Exhibit - C INSTALLMENT CASH PROMISSORY NOTE $2,000,000.00 Washington, D.C. January 4, 2008
FOR VALUE RECEIVED, the undersigned, WidePoint Corporation (" Maker" ), does hereby promise to pay to the order of Jin Kang (" Holder" ), the principal amount of Two Million Dollars ($2,000,000.00), together with simple interest computed on such principal amount from the date hereof on the unpaid principal balance at the fixed annual rate of (i) seven percent (7.0%) from the date of this Note through December 31, 2008, and (ii) ten percent (10.0%) from January 1, 2009 through the date of payment of this Note as provided in Section 1 below.
1. Payment Terms . The principal and interest amount outstanding under this Note shall be paid by the Maker to the Holder in one (1) lump sum payment on the earlier of either April 1, 2009 or the business day immediately following the filing by the Maker of its Annual Report on Form 10-K for the year ending on December 31, 2008, or as otherwise provided under the Purchase Agreement (as defined in Section 7 hereof), with all amounts due or payable at any time under this Note being subject to adjustment and offset as provided in the Purchase Agreement. The Maker shall make all such payments to the order of the Holder at 1163 Daleview Dr. McLean, VA 22102 (or such other address as may be designated in writing by Holder to Maker, which writing may be in the form of electronic mail).
2. Right to Prepayment . This Note may be prepaid in whole or in part at any time, without premium or penalty, with interest to the date of payment. If this Note is prepaid, there is to be no discount from the obligation to pay the full principal balance due at the time of prepayment.
3. Fees and Expenses . Whenever an attorney is used to obtain payment under, or to otherwise enforce, this Note or to enforce, declare, or adjudicate any rights or obligations under this Note, whether by suit or by any other means whatsoever, the costs and expenses thereof, including reasonable attorneys' fees and expenses, shall be payable by the non-prevailing party.
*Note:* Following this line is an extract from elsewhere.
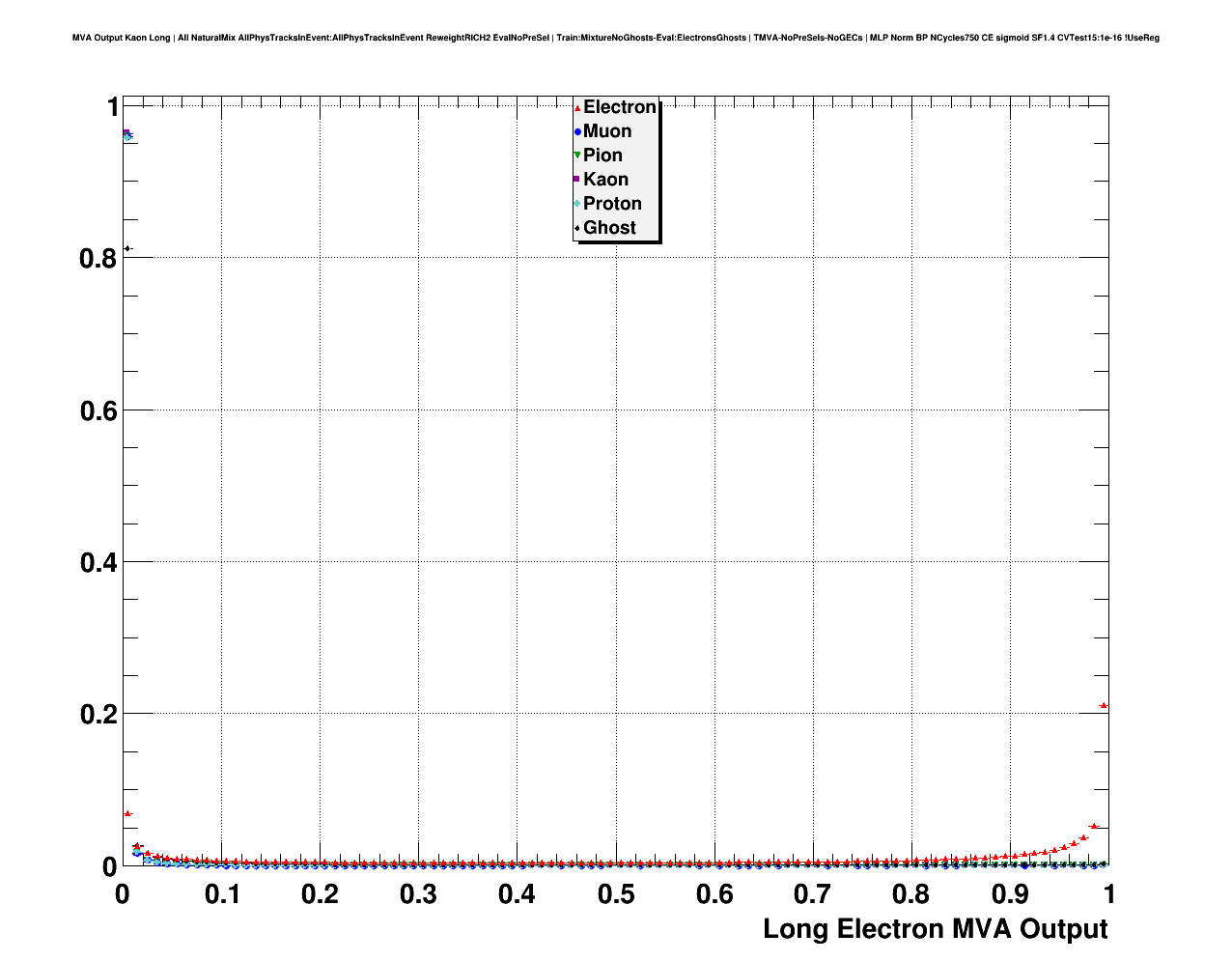Click the highest red Electron point at right edge
This screenshot has width=1232, height=962.
click(x=1104, y=706)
4. Events of Default . Each of the following shall constitute an event of default (" Event of Default" ) hereunder:
(a) If Maker fails to pay any installment of interest or principal on this Note when due hereunder which failure continues for a period of thirty (30) days after Maker' s receipt of written notice from the Holder. Receipt shall be deemed to have occurred if written notice is personally delivered to and signed for on behalf of the Maker or delivered certified first class mail, postage prepaid, to the addresses and representatives identified in Section 9.1 of the Purchase Agreement;
(b) If Maker shall admit in writing its inability to pay its debts as they become due, file a petition in bankruptcy or make a petition to take advantage of any insolvency act; make an assignment for the benefit of creditors, commence a proceeding for the appointment of a receiver, trustee, liquidator or conservator of all or any substantial part of its property; file a petition or answer seeking reorganization or similar relief under the Federal bankruptcy laws or any similar law or statute governing the relative rights of debtors and creditors;
(c) If any of the creditors of Maker shall file a petition in bankruptcy against Maker or for reorganization of Maker pursuant to the Federal bankruptcy laws or similar law or statute, and if such petition shall not be discharged or dismissed within sixty (60) calendar days after the date on which such petition was filed; and
(d) If Maker breaches any covenant contained in the Credit Agreement (defined below) .
In the event of the happening of any Event of Default, then the unpaid principal of this Note, and interest thereon until payment, shall forthwith become absolute and due and payable without any notice or demand whatsoever.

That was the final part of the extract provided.